La pregunta era bien sencilla… ¿Por qué buscar el sufrimiento teniendo una segunda opción tan cómoda y agradable? La respuesta es bien complicada… Aparte de la poderosa e implacable llamada de la montaña cuyo poder de atracción tiene una fuerza increíble, está el reto físico. Esta absurda motivación que nadie sabe de dónde nace y cuyo sinsentido hace difícil de comprender cuáles son las razones por las que una persona es capaz de perder los dedos de los pies, o incluso la vida, por culminar una complicada ascensión a una cumbre, tiene en algunos una fuerza demoledora. Por una inexplicable razón, cuanto más complicada nos presentaban la ascensión, más nos motivaba enfrentarnos a ese reto.

 

 

 

 

 

 

 

 

 

 

 

 

 

 

 

 

 

Como si del canto de las mitológicas sirenas se tratase, fuimos atraídos por aquel imponente horizonte dibujado por una gigantesca silueta que se alzaba ganándole terreno al cielo y que a la vez que asustaba se transformaba en un pellizco de euforia y de emoción en el estómago. Así en Barinas cambiamos nuestro rumbo y encaramos con decisión aquella enorme pared que los últimos días nos había acompañado inofensiva, pero desafiante.

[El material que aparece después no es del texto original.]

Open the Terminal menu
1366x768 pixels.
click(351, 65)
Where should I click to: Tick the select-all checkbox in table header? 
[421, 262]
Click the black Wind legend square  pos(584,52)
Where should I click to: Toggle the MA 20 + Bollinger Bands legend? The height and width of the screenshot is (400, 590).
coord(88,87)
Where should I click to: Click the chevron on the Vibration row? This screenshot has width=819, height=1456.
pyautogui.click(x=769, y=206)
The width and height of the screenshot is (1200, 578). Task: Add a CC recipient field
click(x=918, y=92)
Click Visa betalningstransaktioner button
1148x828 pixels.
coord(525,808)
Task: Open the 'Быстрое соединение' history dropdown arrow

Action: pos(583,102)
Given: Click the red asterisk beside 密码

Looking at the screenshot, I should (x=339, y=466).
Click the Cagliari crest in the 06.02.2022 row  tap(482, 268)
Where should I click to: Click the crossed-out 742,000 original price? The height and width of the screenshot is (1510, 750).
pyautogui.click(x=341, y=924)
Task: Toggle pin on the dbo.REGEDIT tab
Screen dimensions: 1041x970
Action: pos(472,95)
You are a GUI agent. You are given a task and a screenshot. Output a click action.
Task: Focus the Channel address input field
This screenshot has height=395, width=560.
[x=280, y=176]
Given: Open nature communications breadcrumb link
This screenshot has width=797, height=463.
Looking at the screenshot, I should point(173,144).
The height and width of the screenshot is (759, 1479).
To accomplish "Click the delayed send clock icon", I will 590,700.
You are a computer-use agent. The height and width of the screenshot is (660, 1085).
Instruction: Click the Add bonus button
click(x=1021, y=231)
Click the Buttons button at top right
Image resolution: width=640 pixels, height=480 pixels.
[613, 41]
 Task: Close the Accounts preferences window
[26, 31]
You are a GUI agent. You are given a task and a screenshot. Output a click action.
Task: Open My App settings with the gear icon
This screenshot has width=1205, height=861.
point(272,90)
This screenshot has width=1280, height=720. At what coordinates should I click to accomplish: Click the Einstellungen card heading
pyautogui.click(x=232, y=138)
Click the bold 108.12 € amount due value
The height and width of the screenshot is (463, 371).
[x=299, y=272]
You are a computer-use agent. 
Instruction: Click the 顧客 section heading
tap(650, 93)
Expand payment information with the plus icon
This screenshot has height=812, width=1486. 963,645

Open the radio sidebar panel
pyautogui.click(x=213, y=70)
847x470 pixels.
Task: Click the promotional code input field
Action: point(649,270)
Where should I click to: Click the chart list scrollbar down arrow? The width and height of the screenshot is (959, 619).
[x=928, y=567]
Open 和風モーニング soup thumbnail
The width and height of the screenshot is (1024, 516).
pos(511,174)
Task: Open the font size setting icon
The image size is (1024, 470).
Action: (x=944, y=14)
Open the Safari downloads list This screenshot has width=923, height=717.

La cabeza, bien armada y motivada hasta el extremo, hizo magistralmente todo el trabajo dejando a las piernas la labor secundaria y banal de pedalear. Cuanta más inclinación tenía la pendiente, con más ahínco y corazón la subíamos, y cuanto más ahínco y corazón le poníamos, más ganas teníamos de pedalear. Creo que es precisamente esta la razón por la que tanto me atraen los retos físicos, porque al fin y al cabo es un pulso que le echas a tu propia mente. Superándolo te sientes capaz de todo y se es capaz porque crees en ello. De nuevo descubres que los límites se los pone uno mismo. Lo físico es, en este caso, una mera excusa para experimentar esta máxima.

 

Y así, disfrutando intensamente de este reto y de los espectaculares paisajes que nos regaló la montaña llegamos, tras casi tres días de pedaleo, a lo más alto del páramo venezolano. Allí nos esperaba el premio al esfuerzo realizado y en esto de las gratificaciones la naturaleza no puede ser más generosa. La laguna de Mucubají, situada en plena cumbre, nos brindó el lugar perfecto para armar nuestras tiendas de campaña y pasar una noche inolvidable; inolvidable no solo por la extraordinaria belleza de aquel lugar y la euforia de haber sido unos auténticos “campeones”, sino por el frío tan terrorífico que pasamos aquella noche.